- Your assignment
Print the material underneath in full, keeping every line exactly as it is.

Start of Information shown

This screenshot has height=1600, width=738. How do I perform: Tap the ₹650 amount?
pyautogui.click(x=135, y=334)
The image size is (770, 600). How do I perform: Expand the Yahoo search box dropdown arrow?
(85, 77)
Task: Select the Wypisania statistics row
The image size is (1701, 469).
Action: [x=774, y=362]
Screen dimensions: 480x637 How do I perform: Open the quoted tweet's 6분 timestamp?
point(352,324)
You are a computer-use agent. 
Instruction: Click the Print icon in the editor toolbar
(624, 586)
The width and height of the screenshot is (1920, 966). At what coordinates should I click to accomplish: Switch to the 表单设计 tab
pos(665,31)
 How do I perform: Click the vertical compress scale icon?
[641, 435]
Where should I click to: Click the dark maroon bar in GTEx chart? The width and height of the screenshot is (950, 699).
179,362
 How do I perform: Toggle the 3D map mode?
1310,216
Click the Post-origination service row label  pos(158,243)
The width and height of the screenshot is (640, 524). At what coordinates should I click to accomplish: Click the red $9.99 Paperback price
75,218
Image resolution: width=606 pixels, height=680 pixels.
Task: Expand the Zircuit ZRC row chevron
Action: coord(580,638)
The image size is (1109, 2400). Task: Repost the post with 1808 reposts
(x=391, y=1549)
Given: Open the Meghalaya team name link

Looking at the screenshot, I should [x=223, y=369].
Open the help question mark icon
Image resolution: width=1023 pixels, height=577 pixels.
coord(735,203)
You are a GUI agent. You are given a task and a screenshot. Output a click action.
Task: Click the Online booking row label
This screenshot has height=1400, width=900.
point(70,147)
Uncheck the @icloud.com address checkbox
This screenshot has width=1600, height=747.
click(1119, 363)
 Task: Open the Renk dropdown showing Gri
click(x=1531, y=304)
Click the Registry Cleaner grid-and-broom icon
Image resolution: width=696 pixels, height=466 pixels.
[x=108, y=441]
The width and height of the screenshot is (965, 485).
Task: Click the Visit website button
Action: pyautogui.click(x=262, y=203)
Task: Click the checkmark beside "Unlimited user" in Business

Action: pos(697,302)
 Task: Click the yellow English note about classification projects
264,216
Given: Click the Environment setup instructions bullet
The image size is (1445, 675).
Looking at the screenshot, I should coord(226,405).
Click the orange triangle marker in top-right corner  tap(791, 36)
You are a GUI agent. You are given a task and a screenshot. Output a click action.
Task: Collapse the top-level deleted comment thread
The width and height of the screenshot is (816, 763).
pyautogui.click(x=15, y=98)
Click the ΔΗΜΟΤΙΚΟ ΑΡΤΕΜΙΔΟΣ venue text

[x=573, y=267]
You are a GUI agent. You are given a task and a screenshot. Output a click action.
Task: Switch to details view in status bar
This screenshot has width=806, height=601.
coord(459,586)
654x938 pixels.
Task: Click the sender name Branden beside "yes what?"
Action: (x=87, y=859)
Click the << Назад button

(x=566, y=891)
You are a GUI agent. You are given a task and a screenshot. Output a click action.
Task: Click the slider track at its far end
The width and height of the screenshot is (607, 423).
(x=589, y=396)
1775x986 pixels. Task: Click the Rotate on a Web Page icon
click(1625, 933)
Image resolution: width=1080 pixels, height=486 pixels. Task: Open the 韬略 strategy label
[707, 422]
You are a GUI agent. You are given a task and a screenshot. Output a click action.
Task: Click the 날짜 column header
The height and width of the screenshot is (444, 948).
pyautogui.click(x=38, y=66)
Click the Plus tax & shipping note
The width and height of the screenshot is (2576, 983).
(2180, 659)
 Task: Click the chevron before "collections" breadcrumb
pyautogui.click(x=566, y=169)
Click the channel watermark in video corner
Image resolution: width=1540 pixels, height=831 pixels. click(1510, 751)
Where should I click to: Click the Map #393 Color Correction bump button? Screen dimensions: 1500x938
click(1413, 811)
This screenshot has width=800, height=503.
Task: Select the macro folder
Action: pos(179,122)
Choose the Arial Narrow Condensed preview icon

End of Information shown

- Answer section
This screenshot has height=1600, width=738. How do I perform: Tap the ₹650 amount?
pyautogui.click(x=135, y=334)
The image size is (770, 600). How do I perform: Expand the Yahoo search box dropdown arrow?
(85, 77)
Task: Select the Wypisania statistics row
The image size is (1701, 469).
Action: [x=774, y=362]
Screen dimensions: 480x637 How do I perform: Open the quoted tweet's 6분 timestamp?
point(352,324)
You are a computer-use agent. 
Instruction: Click the Print icon in the editor toolbar
(624, 586)
The width and height of the screenshot is (1920, 966). At what coordinates should I click to accomplish: Switch to the 表单设计 tab
pos(665,31)
 How do I perform: Click the vertical compress scale icon?
[641, 435]
Where should I click to: Click the dark maroon bar in GTEx chart? The width and height of the screenshot is (950, 699).
179,362
 How do I perform: Toggle the 3D map mode?
1310,216
Click the Post-origination service row label  pos(158,243)
The width and height of the screenshot is (640, 524). At what coordinates should I click to accomplish: Click the red $9.99 Paperback price
75,218
Image resolution: width=606 pixels, height=680 pixels.
Task: Expand the Zircuit ZRC row chevron
Action: coord(580,638)
The image size is (1109, 2400). Task: Repost the post with 1808 reposts
(x=391, y=1549)
Given: Open the Meghalaya team name link

Looking at the screenshot, I should [x=223, y=369].
Open the help question mark icon
Image resolution: width=1023 pixels, height=577 pixels.
coord(735,203)
You are a GUI agent. You are given a task and a screenshot. Output a click action.
Task: Click the Online booking row label
This screenshot has height=1400, width=900.
point(70,147)
Uncheck the @icloud.com address checkbox
This screenshot has width=1600, height=747.
click(1119, 363)
 Task: Open the Renk dropdown showing Gri
click(x=1531, y=304)
Click the Registry Cleaner grid-and-broom icon
Image resolution: width=696 pixels, height=466 pixels.
[x=108, y=441]
The width and height of the screenshot is (965, 485).
Task: Click the Visit website button
Action: pyautogui.click(x=262, y=203)
Task: Click the checkmark beside "Unlimited user" in Business

Action: pos(697,302)
 Task: Click the yellow English note about classification projects
264,216
Given: Click the Environment setup instructions bullet
The image size is (1445, 675).
Looking at the screenshot, I should coord(226,405).
Click the orange triangle marker in top-right corner  tap(791, 36)
You are a GUI agent. You are given a task and a screenshot. Output a click action.
Task: Collapse the top-level deleted comment thread
The width and height of the screenshot is (816, 763).
pyautogui.click(x=15, y=98)
Click the ΔΗΜΟΤΙΚΟ ΑΡΤΕΜΙΔΟΣ venue text

[x=573, y=267]
You are a GUI agent. You are given a task and a screenshot. Output a click action.
Task: Switch to details view in status bar
This screenshot has width=806, height=601.
coord(459,586)
654x938 pixels.
Task: Click the sender name Branden beside "yes what?"
Action: (x=87, y=859)
Click the << Назад button

(x=566, y=891)
You are a GUI agent. You are given a task and a screenshot. Output a click action.
Task: Click the slider track at its far end
The width and height of the screenshot is (607, 423).
(x=589, y=396)
1775x986 pixels. Task: Click the Rotate on a Web Page icon
click(1625, 933)
Image resolution: width=1080 pixels, height=486 pixels. Task: Open the 韬略 strategy label
[707, 422]
You are a GUI agent. You are given a task and a screenshot. Output a click action.
Task: Click the 날짜 column header
The height and width of the screenshot is (444, 948).
pyautogui.click(x=38, y=66)
Click the Plus tax & shipping note
The width and height of the screenshot is (2576, 983).
(2180, 659)
 Task: Click the chevron before "collections" breadcrumb
pyautogui.click(x=566, y=169)
Click the channel watermark in video corner
Image resolution: width=1540 pixels, height=831 pixels. click(1510, 751)
Where should I click to: Click the Map #393 Color Correction bump button? Screen dimensions: 1500x938
click(1413, 811)
This screenshot has width=800, height=503.
Task: Select the macro folder
Action: pos(179,122)
Choose the Arial Narrow Condensed preview icon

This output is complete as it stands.